Set down again, exactly and only, the lines from the one that contains "Given: Click the Open Scratch X button" through the last line of the records below, both included, but not the pictures.

- **Records excerpted from a collection**:
..........
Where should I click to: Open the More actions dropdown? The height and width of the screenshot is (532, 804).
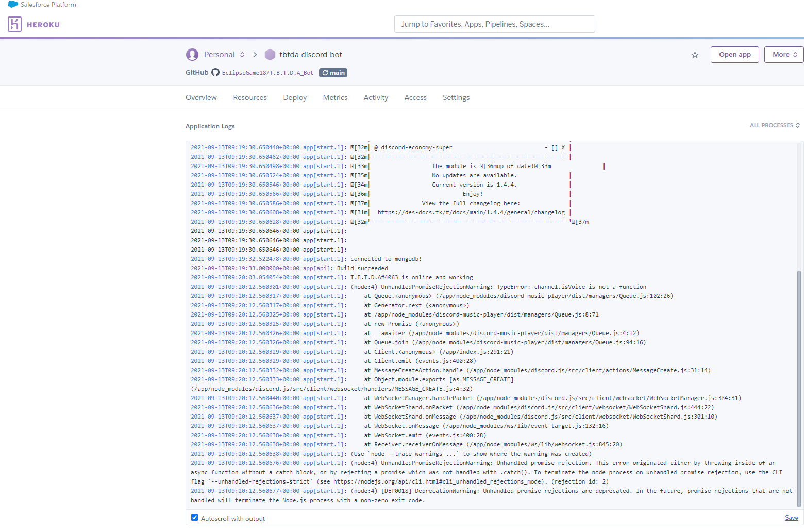783,54
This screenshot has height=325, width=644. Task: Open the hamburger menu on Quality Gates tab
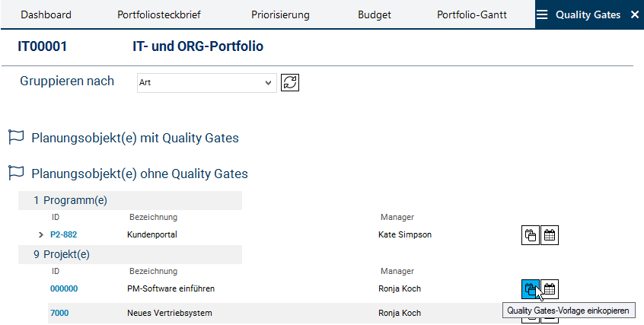[542, 14]
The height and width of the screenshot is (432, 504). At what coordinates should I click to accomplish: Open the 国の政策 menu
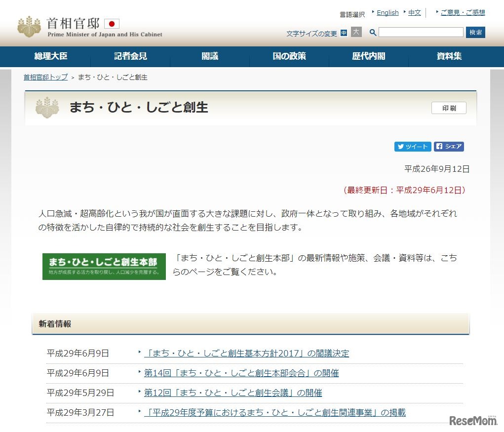pos(289,56)
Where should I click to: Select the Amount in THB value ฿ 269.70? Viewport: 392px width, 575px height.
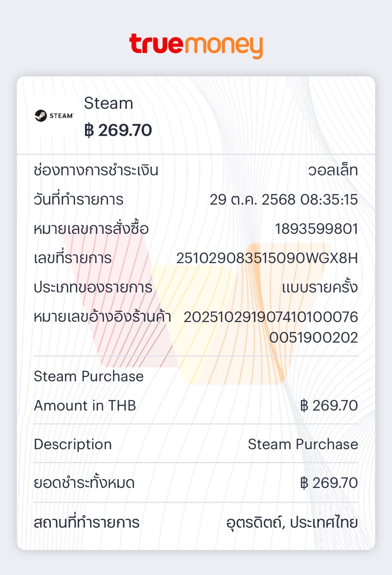coord(329,406)
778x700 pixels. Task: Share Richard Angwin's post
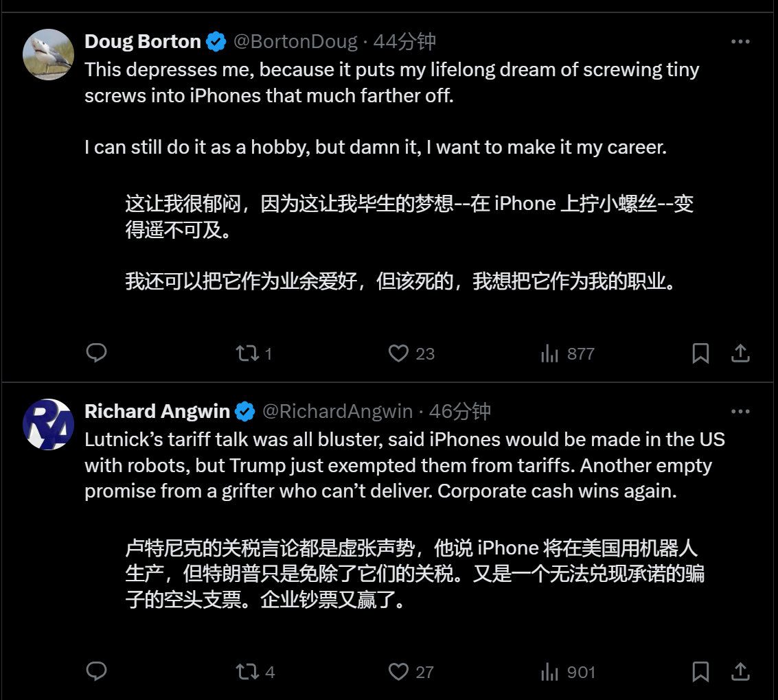pos(740,672)
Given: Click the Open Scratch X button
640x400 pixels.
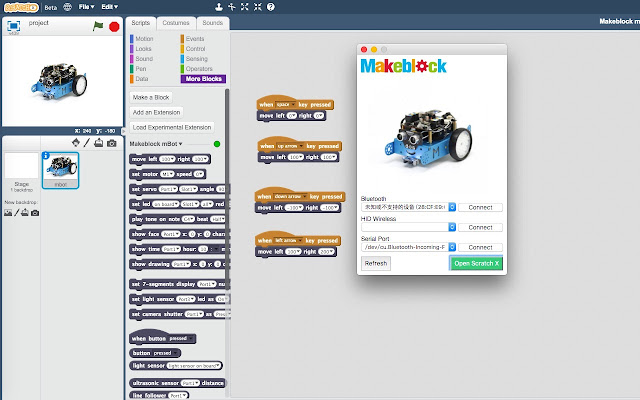Looking at the screenshot, I should pos(476,263).
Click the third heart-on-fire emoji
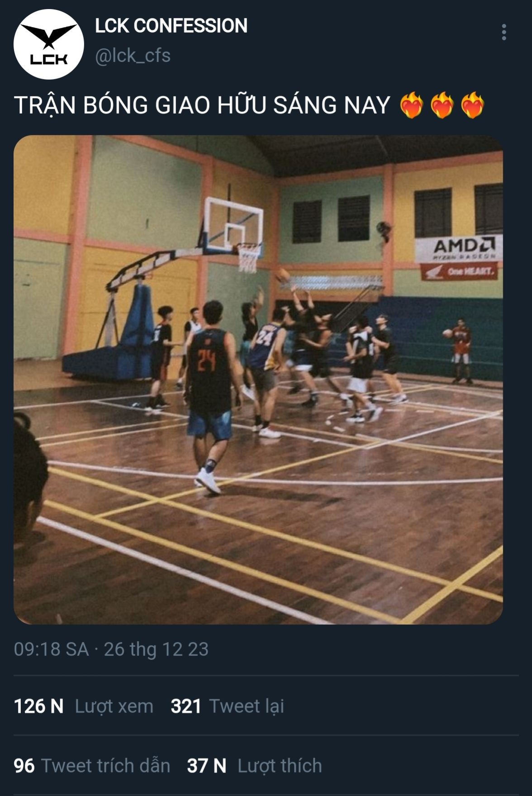 472,105
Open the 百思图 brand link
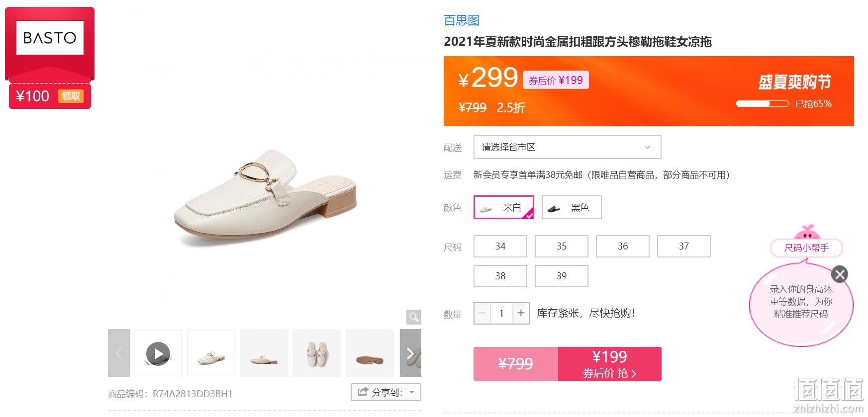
..........
- **Output below**:
Given: Click the Open Scratch X button
640x400 pixels.
Looking at the screenshot, I should pos(476,263).
Click the third heart-on-fire emoji
 472,105
Open the 百思图 brand link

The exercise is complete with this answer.